Énoncé 1
Recopiez fidèlement, dans l'article sur Sékou Touré, le passage allant de « Guineenews.org : monsieur » jusqu'à « son décès ? ».
Énoncé 2
Selon l'article sur Sékou Touré, quel parti Ismaël Condé préside-t-il ?
Énoncé 3
Résumez sous forme de liste le paragraphe de l'article sur Sékou Touré qui commence par « Comme l’on pouvait s’y attendre », en conservant ses faits essentiels.

Comme l’on pouvait s’y attendre, l’éternel débat entre pros et anti Sékou Touré refait surface à l’occasion du quarantième anniversaire de la disparition du premier président de la Guinée indépendante. Cette fois, c’est parti d’une description politique et économique faite du régime d’alors par des dignitaires déchus de la première République. Ces derniers étaient en audition après leur arrestation suite au coup d’Etat du 3 avril 1984. Dans des éléments audios transcrits et transmis à Guinéenews par l’association des victimes du camp Boiro, Damantang Camara, ancien ministre, ancien Président de l’Assemblée Nationale), Abdoulaye Touré (Abdoulaye Touré, ancien ministre des Affaires Extérieures) et Moussa Diakité, ancien ministre et membre du Bureau Politique National du PDG RDA) ont fait une présentation peu glorieuse de Sékou Touré et son régime. Ce qu’un ancien Directeur Général du commerce intérieur et du PDG n’entend pas de cette oreille. Dans un entretien téléphonique accordé à notre rédaction, Ismaël Condé, transfuge du PDG devenu président du PRPAG (parti de révolution populaire et africaine de Guinée, oppose une opinion totalement contraire aux versions de ses trois (3) camarades d’alors. Lisez !
Guineenews.org : monsieur Ismaël Condé, bonjour
Ismaël Condé : bonjour
Guineenews.org : vous êtes reconnu comme l’un des fidèles héritiers politiques du président Ahmed Sékou Touré. Quels sont vos sentiments à l’occasion du quarantième anniversaire de son décès ?

Données fournies

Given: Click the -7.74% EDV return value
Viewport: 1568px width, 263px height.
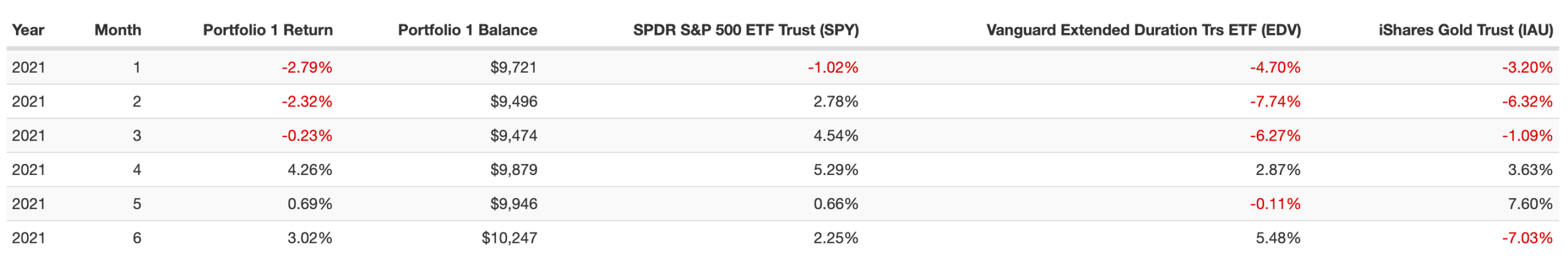Looking at the screenshot, I should point(1275,102).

Réponse complète 1
Guineenews.org : monsieur Ismaël Condé, bonjour
Ismaël Condé : bonjour
Guineenews.org : vous êtes reconnu comme l’un des fidèles héritiers politiques du président Ahmed Sékou Touré. Quels sont vos sentiments à l’occasion du quarantième anniversaire de son décès ?

Réponse complète 2
Il préside le PRPAG, le parti de révolution populaire et africaine de Guinée.

Réponse complète 3
- Le quarantième anniversaire de la disparition de Sékou Touré, premier président de la Guinée indépendante, ravive le débat entre ses partisans et ses adversaires.
- Le débat part d'une description politique et économique du régime faite par des dignitaires déchus de la première République, entendus après leur arrestation consécutive au coup d'État du 3 avril 1984.
- Ces enregistrements audio ont été transcrits et transmis à Guinéenews par l'association des victimes du camp Boiro.
- Damantang Camara, Abdoulaye Touré et Moussa Diakité y présentent Sékou Touré et son régime sous un jour peu glorieux.
- Ismaël Condé, ancien directeur général du commerce intérieur et du PDG, devenu président du PRPAG, conteste ces versions dans un entretien téléphonique.